Perhaps we all do it to some degree, but some do it to the extent that their lives are an ever-shrinking, imploding world of self-absorption.  Indignation can be addictive, and some seem to have been seduced by it entirely.

I know a woman who has built impenetrable walls around herself, solid and unyielding, against any personal offense (and, of course everything is personal) past, or present, real or imagined.

She carries an impossible burden; she is the eternal victim – and so she thinks – must be eternally vigilant regarding what must be done – and how.  Her life is all about control – and about the inherent futility and lack of appreciation from those around her.

She apologizes constantly – for not being perfect – as if anyone else could be – but never apologizes for her everyday human rudeness or cruelty.

I had a boss like her once. He thrashed around the office like a raging wounded beast; always the victim, and always offended.

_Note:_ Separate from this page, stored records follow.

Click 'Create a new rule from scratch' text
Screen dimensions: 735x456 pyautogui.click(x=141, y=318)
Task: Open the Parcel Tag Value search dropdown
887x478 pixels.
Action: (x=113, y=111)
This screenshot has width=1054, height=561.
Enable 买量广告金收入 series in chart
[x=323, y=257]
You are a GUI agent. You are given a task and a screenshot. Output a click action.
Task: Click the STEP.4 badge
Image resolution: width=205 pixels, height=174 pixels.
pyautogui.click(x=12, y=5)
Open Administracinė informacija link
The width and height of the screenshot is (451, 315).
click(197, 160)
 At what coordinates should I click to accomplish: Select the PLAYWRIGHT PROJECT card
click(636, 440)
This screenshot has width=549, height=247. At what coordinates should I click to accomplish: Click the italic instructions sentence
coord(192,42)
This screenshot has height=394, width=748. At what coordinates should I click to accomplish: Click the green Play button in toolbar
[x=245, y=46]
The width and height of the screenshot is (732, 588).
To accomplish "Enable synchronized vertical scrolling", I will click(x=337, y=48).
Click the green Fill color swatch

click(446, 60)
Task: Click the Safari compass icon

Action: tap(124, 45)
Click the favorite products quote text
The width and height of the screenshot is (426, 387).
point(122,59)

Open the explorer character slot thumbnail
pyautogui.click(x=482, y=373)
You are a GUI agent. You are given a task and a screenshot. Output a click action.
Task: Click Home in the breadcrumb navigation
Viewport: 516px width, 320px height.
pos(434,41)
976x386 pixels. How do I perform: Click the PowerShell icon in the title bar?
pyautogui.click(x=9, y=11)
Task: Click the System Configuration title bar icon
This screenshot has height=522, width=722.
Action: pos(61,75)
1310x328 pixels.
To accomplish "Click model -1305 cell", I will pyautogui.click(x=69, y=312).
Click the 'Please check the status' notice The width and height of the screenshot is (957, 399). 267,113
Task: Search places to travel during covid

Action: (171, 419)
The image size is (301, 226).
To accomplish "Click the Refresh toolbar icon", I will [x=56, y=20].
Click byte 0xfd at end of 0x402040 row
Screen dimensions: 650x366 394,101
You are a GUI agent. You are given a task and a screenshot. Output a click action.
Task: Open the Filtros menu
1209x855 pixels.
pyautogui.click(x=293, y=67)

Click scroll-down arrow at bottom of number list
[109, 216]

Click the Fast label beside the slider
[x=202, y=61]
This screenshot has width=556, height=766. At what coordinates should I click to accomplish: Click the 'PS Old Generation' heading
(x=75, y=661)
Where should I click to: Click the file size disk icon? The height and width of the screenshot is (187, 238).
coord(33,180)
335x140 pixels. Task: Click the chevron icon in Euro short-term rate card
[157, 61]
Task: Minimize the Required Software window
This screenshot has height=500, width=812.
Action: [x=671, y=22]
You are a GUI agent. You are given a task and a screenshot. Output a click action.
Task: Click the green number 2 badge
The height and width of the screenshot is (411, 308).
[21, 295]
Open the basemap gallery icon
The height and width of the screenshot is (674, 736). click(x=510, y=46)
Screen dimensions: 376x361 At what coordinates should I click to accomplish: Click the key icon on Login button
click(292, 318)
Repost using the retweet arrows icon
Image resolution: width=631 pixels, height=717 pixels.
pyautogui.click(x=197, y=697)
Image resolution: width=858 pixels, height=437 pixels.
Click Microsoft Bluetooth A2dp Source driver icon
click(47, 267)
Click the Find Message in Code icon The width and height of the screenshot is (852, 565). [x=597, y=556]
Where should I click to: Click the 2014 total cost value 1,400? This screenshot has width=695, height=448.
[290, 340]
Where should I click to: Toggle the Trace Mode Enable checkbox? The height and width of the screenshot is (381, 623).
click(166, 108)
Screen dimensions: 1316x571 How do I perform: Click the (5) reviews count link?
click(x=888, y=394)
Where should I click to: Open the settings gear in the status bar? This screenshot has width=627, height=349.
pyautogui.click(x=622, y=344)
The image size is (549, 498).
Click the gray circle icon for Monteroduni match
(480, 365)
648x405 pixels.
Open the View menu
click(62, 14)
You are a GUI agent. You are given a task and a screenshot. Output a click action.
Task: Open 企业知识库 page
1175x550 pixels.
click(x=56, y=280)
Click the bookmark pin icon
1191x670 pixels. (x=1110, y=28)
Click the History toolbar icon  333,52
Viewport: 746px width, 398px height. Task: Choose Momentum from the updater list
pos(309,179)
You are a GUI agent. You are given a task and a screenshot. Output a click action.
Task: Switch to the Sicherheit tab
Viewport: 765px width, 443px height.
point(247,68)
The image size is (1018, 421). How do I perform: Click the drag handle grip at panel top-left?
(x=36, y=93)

He felt threatened by everyone different from himself. His world, like hers, was filled exclusively with people – and forces – conspiring against him.

He had an immediate distrust for anyone of a different race, religion, income, education or political persuasion.

He particularly hated younger people, women, ‘liberals’, atheists¸ Muslims – and his own government – and people who hated his government. His name was John and his firm belief was that a ‘real’ American should have a ‘real’ American name like Bill, Fred or Tom; any ‘strange’ name was automatically suspect.

As I observed these two individuals, both imprisoned by the most unforgiving warden of all, the self, I began to wonder; what kind of childhood injury or assault sets the foundation for a lifetime of resentment and rage that knows no limits and allows no rest?

Is there any release, any forgiveness, for this self-imposed spiritual and mental isolation?

Oddly enough, both of these individuals claim to be Christian.

But their “salvation”, like their lives, is one of grasping and self-absorption. They would gladly doom – and damn – everyone else in their unyielding grasp for their own personal ‘salvation’.

They see heaven, not as a place they have helped others enter, but as a place they, at any cost, have elbowed their way into.

Heaven, in their view, is where they are proven ‘right’ and everyone else is proven wrong.

Perhaps they will spend eternity in a place free of their ‘enemies’ where they are eternally vindicated, and proven right and superior to everyone else. It might be eternal, but it sounds like hell to me.

Their ‘heaven’ is no garden of convivial – or divine – delights; there is little or no celebration there. The confirmation and consolidation of their presuppositions is even emptier in eternity.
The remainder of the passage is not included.